▶ _Aim_: Extend the passage below about Fujimori's ties to the Aprista government and César Hildebrandt's TV program, picking up right after its final sentence.

▶ _Reading text_:
○ ○ ○ ○ ○ ○ ○

Moreover, it was discovered that Fujimori was the owner of a farm of some thirty-five acres — Pampa Bonita — that had been given to him gratis by the Aprista government, on extremely rich land, in Sayán, not too far north of Lima, using, in order to justify that land grant, a provision of the Agrarian Reform Law that provided for the free distribution of land — to poor peasants! Nor was this his only tie to the Aprista administration. For a year Fujimori had had a weekly program on the state television channel, given to him by order of President García; he had been the head of a governmental committee on ecology; he had been the adviser on agriculture of the Aprista candidate in the 1985 campaign; and the APRA had frequently made use of him in various capacities in the course of their five-year administration. (President García had sent him, for instance, as the government delegate to a regional convention in the departamento of San Martín.) If not an Aprista militant, agricultural engineer Fujimori had been assigned missions and been granted privileges by the Aprista government that were conceivable only if he were someone who enjoyed the administration’s confidence. His allegations against “traditional parties” and his persistence in presenting himself as someone undefiled by political service rendered was an electoral pose.

All this appeared in the press as information coming from us, but the one who beat the record for revelations was César Hildebrandt, in his Sunday TV program “En Persona.” A splendid journalist because of his qualities as a tenacious bloodhound, a diligent and tireless investigator, quite a bit more cultivated than the general run of his colleagues, and courageous to the point of rashness, Hildebrandt is also a man with a touchy, surly disposition that makes him very hard to get along with, one whose independence has made him many an enemy and involved him in all sorts of quarrels with the owners or editorial directors of the magazines, newspapers, and TV channels on which he has chanced to work, with all of whom he broke off relations (although very often he made up with them later, only to invariably break off with them once again) whenever he felt that his freedom had been limited or was endangered. This sort of behavior had made him many enemies, of course, to the point that in the end he was even obliged to leave Peru. But it also earned him a prestige and a guarantee of independence and a moral reliability that enabled him to pass judgment and to criticize that no TV journalist had had before (nor, I fear, will have again for a long time to come) in Peru. Though a friend of several sectors of the left and rather close to them, always giving them a platform from which to speak on his programs, Hildebrandt gave clear evidence of a sympathy for my candidacy throughout the primary campaign, without that stopping him, naturally, from criticizing me and my collaborators whenever he thought it necessary.

○ ○ ○ ○ ○ ○ ○

▶ _Data extract_:
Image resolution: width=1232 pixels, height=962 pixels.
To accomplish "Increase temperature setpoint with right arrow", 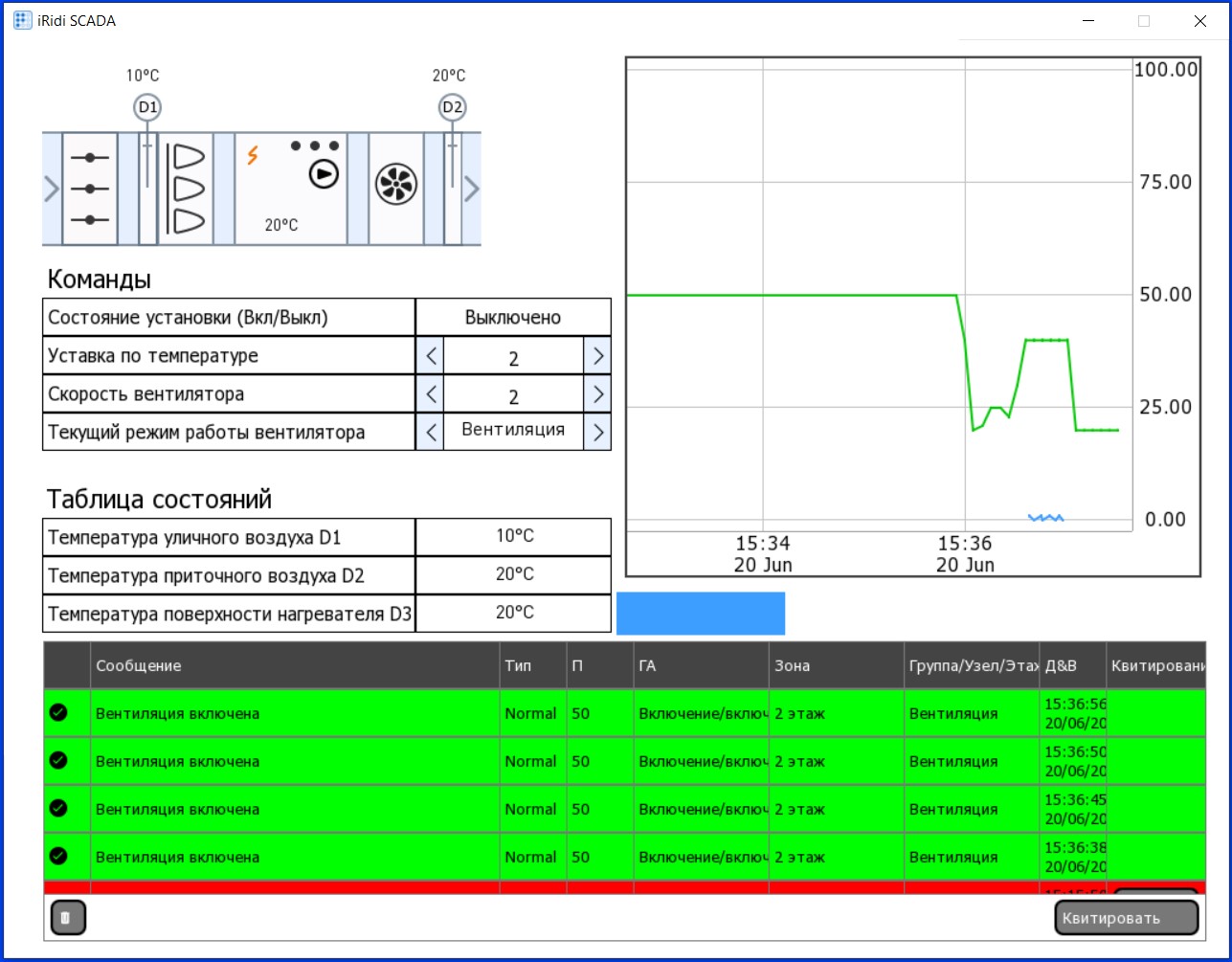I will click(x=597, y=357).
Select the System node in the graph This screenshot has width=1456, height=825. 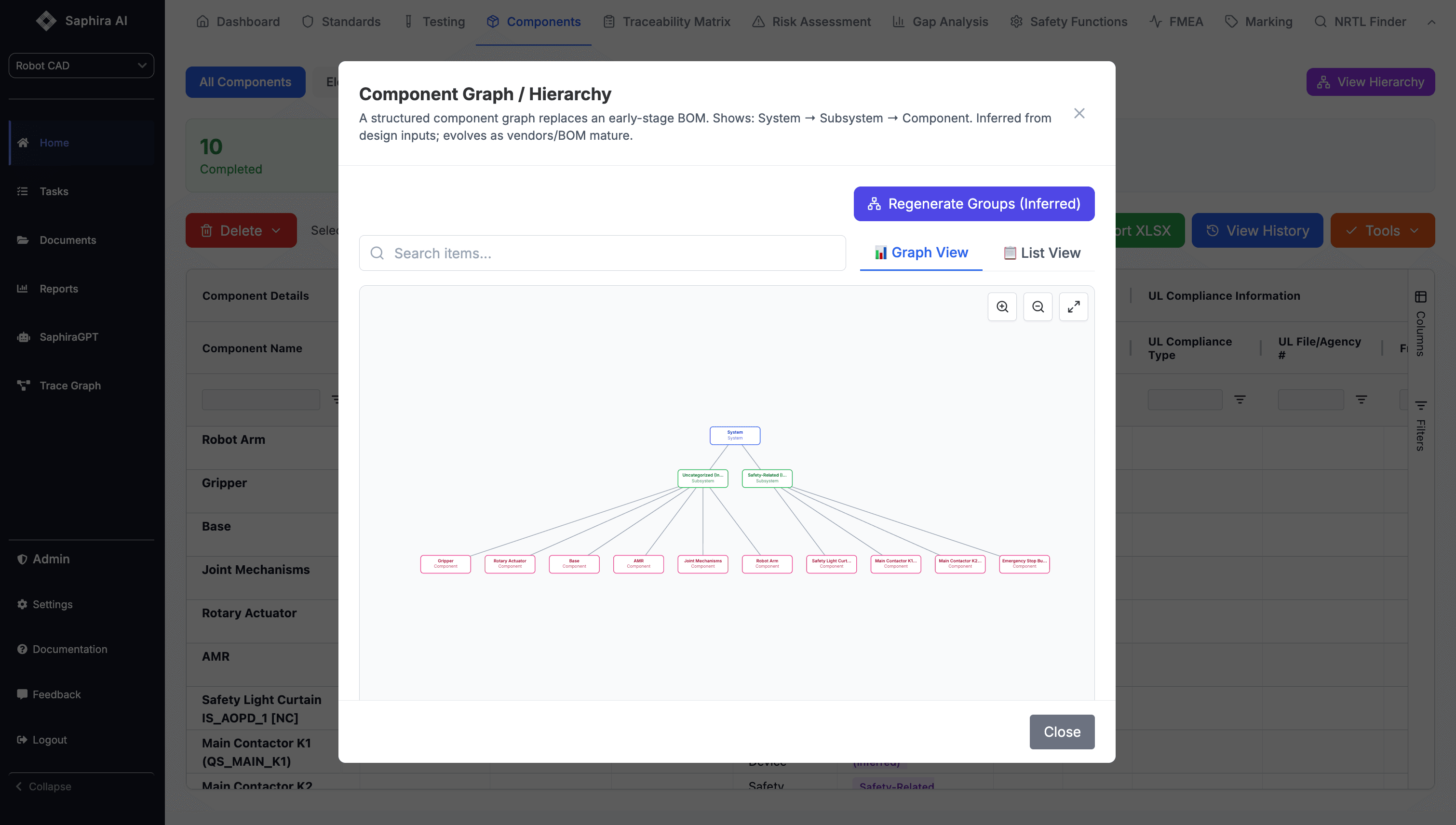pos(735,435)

○ ○ ○ ○ ○ ○ ○

▶ _Exercise response_:
But in the runoff election campaign Hildebrandt took it upon himself as a moral duty to do whatever was in his power to prevent what he called “the leap into the dark,” for it seemed to him that a victory at the polls by someone who combined improvisation with cunning, plus a lack of scruples, could be like the final, fatal kick for a country which the politics of the last few years had left in ruins and more divided and violent than ever before in its history. Each Sunday “En Persona” presented both more and more attestations and the most severe denunciations concerning Fujimori’s personal business deals — whether open and aboveboard or suspect — together with his hidden ties to Alan García and his authoritarian and manipulative character, of which he had shown signs during his term in office as rector of the National Agrarian University of La Molina. Many of Fujimori’s colleagues in this research center campaigned actively as well, out of fear that he would be elected. Two delegations of professors and employees of the Agrarian University came to see me (on May 19 and June 4) in a public act of support, headed by the new rector, Alfonso Flores Mere (at that time I had a chance to see once again a friend of my early years, Baldomero Cáceres, now a professor at that research center and a stubborn defender of the growing of coca leaves as a crop, for historical and ethnic reasons), and in those meetings the professors from La Molina put forth any number of arguments, which some of them made public on Hildebrandt’s program, concerning the risks that the country could incur by electing as president someone who, as rector of that university, had given obvious signs of an authoritarian personality.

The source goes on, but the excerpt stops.